Não à toa, os investidores estão atentos a esse novo modelo de negócio para infraestrutura. Julien Roeoes é sócio e Head das Américas para a Picus Capital.

Ele diz que investiu na Kamino por conta da visão de longo prazo para construir diferentes serviços financeiros de ponta a ponta para empresas de alto crescimento.

“Se você pensar em plataformas de serviços financeiros para empresas de alto crescimento, conta bancária, empréstimos, conciliação. São grandes players diferentes, [que vão desde] gerenciamento de despesas, alguns mais como software, mas todos querem construir uma plataforma de serviços financeiros para empresas de alto crescimento.”

Enquanto as startups brasileiras podem levar até três meses para conseguir abrir uma estrutura e conta bancária em Cayman-Delaware, o investidor diz que a Kamino agrega um valor significativo para empresas em estágio inicial, pois as ajuda desde o primeiro dia e se posiciona para oferecer serviços financeiros. De acordo com Roeoes, isso abre portas para a novata oferecer empréstimos, planejamento financeiro e serviços financeiros de ponta a ponta. “A Kamino aposta desde o primeiro dia de formação da empresa e usa esse ponto de partida para construir relacionamentos”.

Fundadores e operadores de fintechs bem-sucedidas também colocaram dinheiro na Kamino, como Sergio Furio, da Creditas, Sergio Fogel, da dLocal, David Arana, da Konfio, Suzy Ferreira, da Dinie, e Ariel Patschiki, do Ebanx.

Não é só o modelo de negócio que atraiu o investimento. Os nomes por trás da startup também são de fundadores seriais, como o americano Benjamin Gleason.

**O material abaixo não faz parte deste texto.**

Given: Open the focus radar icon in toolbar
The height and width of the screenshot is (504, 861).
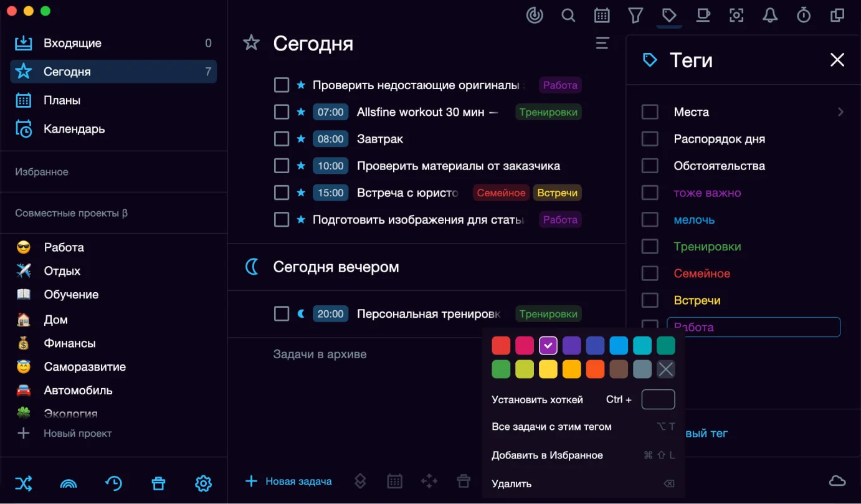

Em 2007 ele se mudou para o Brasil, onde conheceu Guto Fragoso, na McKinsey. Fragoso também é hoje um dos sócios de Gleason. Ambos trabalharam no Groupon, junto com o terceiro sócio da Kamino, o espanhol Gonzalo Parejo. Depois do IPO, Gleason saiu para fundar a plataforma de finanças focada em Open Banking Guiabolso com seu colega da McKinsey, Thiago Alvarez. Em julho do ano passado, o PicPay comprou o Guiabolso, e Gleason resolveu deixar operação para se dedicar ao projeto da Kamino.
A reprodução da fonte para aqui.